━━━━━ Texto proporcionado ━━━━━
Los disturbios de la semana pasada en las estaciones de Trasmilenio en Bogotá, vuelven a poner en evidencia la enfermedad que sufre nuestra querida ciudad. Cuando un cuerpo enferma lo hace por ausencia de algo que le corresponde. El organismo que debía funcionar de un modo equilibrado para permitir que el cuerpo sea lo que es, queda deteriorado por ausencia de alguno de sus elementos constitutivos (defensas, proteínas, etc.). La ciudad, como un gran cuerpo que exige equilibrio para funcionar como lo que es, enferma cuando carece de lo que la constituye: la ciudadanía.
Aristóteles, que concibe al ser humano como un ser social por naturaleza, entiende la ciudad no como resultado o construcción de las personas, sino como el ámbito del natural desarrollo de los seres humanos. Por lo tanto, la polis misma está configurada de manera natural como el lugar propio del hombre. Esta lógica tiene una consecuencia importantísima de la cual poco o nada somos conscientes. Esta es, que la ciudad es formadora de ciudadanos. El desarrollo humano depende en gran medida de la ciudad en la que habita. La anterior afirmación no debe confundirse con un determinismo ambiental o cultural, pues en éstos, la propuesta del hombre siempre queda radicalmente atrapada por su entorno o su cultura. Por el contrario, la postura aristotélica por la cual la ciudad es formadora de ciudadanos, exige una dinámica de doble vía en la que lo que prima no es el producto cultural sino el perfeccionamiento de las personas que habitan la ciudad. El ser humano es capaz de polis y esto exige una polis que le guie en su ejercicio ciudadano.
Comprender el desarrollo de las ciudades y de los hombres desde esta perspectiva es algo que merece una profunda reflexión, pues si se capta en qué consiste dicha dinámica y cuáles son los requerimientos tanto del hombre como de la ciudad para responder a su llamado, otras serían las políticas de gobierno y otra, radicalmente distinta, sería la vida en la ciudad.
━━━━━ Registros suministrados ━━━━━
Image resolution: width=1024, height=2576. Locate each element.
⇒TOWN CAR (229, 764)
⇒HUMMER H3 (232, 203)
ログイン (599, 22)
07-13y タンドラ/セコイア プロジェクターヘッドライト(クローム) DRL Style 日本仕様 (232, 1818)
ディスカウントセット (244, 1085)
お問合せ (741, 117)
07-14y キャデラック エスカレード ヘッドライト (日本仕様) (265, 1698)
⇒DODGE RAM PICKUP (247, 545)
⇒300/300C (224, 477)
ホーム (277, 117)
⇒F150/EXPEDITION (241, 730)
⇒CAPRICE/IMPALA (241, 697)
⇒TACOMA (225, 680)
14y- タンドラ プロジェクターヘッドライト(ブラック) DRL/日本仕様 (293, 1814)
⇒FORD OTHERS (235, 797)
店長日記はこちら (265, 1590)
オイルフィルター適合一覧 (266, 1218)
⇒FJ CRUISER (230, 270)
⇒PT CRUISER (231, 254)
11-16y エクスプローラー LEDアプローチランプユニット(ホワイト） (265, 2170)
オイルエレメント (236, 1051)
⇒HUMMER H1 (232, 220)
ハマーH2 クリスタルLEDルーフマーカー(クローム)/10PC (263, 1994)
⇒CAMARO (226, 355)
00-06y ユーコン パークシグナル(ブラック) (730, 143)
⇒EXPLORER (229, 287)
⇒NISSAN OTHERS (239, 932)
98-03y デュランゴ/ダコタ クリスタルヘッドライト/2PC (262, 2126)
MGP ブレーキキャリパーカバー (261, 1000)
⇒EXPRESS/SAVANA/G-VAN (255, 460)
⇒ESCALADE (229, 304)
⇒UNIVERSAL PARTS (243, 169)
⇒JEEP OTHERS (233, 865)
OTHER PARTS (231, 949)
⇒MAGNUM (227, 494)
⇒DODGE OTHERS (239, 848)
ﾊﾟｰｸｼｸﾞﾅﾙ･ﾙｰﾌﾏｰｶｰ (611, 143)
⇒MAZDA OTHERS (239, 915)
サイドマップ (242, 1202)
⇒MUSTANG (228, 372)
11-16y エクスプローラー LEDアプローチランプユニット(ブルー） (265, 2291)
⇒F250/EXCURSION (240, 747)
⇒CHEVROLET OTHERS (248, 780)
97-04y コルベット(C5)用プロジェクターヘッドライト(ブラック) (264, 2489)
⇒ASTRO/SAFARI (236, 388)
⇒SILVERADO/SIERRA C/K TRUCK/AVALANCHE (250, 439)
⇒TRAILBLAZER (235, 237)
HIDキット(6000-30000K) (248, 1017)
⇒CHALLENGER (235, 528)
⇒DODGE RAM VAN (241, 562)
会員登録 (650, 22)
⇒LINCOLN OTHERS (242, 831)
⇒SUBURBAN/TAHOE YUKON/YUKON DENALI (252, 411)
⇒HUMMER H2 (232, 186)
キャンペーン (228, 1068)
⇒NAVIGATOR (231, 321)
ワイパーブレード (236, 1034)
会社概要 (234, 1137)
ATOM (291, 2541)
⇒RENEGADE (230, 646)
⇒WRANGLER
━━━━━
Enunciado A:
Resume en dos oraciones el texto sobre la ciudad y la ciudadanía.
Enunciado B:
Reproduce del texto sobre la ciudad y la ciudadanía todo lo que va desde "Los disturbios de" hasta "constituye: la ciudadanía.", renombrando "cuerpo" como "ser vivo".

Respuesta A:
Los disturbios de la semana pasada en las estaciones de Trasmilenio en Bogotá muestran que la ciudad está enferma porque le falta lo que la constituye: la ciudadanía. Según la postura aristotélica, la ciudad es el ámbito natural del desarrollo humano y formadora de ciudadanos, y comprender esa dinámica cambiaría las políticas de gobierno y la vida en la ciudad.

Respuesta B:
Los disturbios de la semana pasada en las estaciones de Trasmilenio en Bogotá, vuelven a poner en evidencia la enfermedad que sufre nuestra querida ciudad. Cuando un ser vivo enferma lo hace por ausencia de algo que le corresponde. El organismo que debía funcionar de un modo equilibrado para permitir que el ser vivo sea lo que es, queda deteriorado por ausencia de alguno de sus elementos constitutivos (defensas, proteínas, etc.). La ciudad, como un gran ser vivo que exige equilibrio para funcionar como lo que es, enferma cuando carece de lo que la constituye: la ciudadanía.